Forget sex, communication, inlaws and the toilet seat wars. If you really want to stir up a hornet's nest inside a marriage, just bring up the subject of naps.
Men love them and women despise them.
Actually, let me rephrase, men love to take them and women despise them for enjoying it.
"But why?" says the man. "Haven't I earned it? Don't I deserve it? Isn't your home supposed to be where you relax?"
Well, sort of.
This is yet another case of where the opposite sexes - opposite being the operative word here - have completely different perspectives, and unspoken assumptions collide on Saturday afternoon.
In most cases, men view their home as a refuge while women think it's the place where the real work gets done.
When we women see a pile of dirty dishes and laundry strewn about the floor, we don't just see a mess; we literally feel a failure. We could have spent the workday brokering world peace but, if our home isn't running smoothly, we feel out of whack. It might not make sense, but it's the way most of us are wired.
For men, home is a place to escape from work. When he walks in, he doesn't see a system out of balance, disorganized supplies or poorly maintained equipment. All he sees is a long soft comfortable surface that - if you knock the pizza boxes and old newspapers off - is the perfect place to lie down.
Neither is right or wrong, and we don't all fall into these stereotypes. But for most of us, hubby's afternoon nap is more likely to generate heavy sighs and eye rolls than an offer to fluff his pillows.
You can't eliminate the differences between men and women; but you can try to see the world through your partner's eyes.
Men, imagine you're on a deadline at work. It's years away, but this is the most important project of your life, so you leave nothing to chance. You create detailed schedules of what must be done and you set benchmarks for your team, because you know if you slack off, even for a minute, you will fail.
Now, imagine you've set aside an entire day to work on this huge life-defining multiyear project - the one that will determine the success or failure of your entire organization - and just as you're ready to get started, your co-worker, says, "I think I'll take a nap."

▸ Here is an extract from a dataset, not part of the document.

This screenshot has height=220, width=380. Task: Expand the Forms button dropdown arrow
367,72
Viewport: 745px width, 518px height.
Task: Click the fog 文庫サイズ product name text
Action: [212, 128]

Guys, you can argue all you want about whether or not leaving the screen door broken for another week is going to derail your family, but women are hardwired to keep things running at peak efficiency and when you conk out, it feels like you just don't care.
Yes, you deserve a nap. But you're more likely to be undisturbed if you tell her how long you'll be down, and exactly which tasks you'll be delighted to do when you wake up.
As for women, imagine you're walking into the spa and just as you're about to slip on a comfy robe, the manager says, "Great, you're just in time to scrub the floor."
Cut your man some slack. Do what I do - just tape the to-do list to his forehead while he's asleep.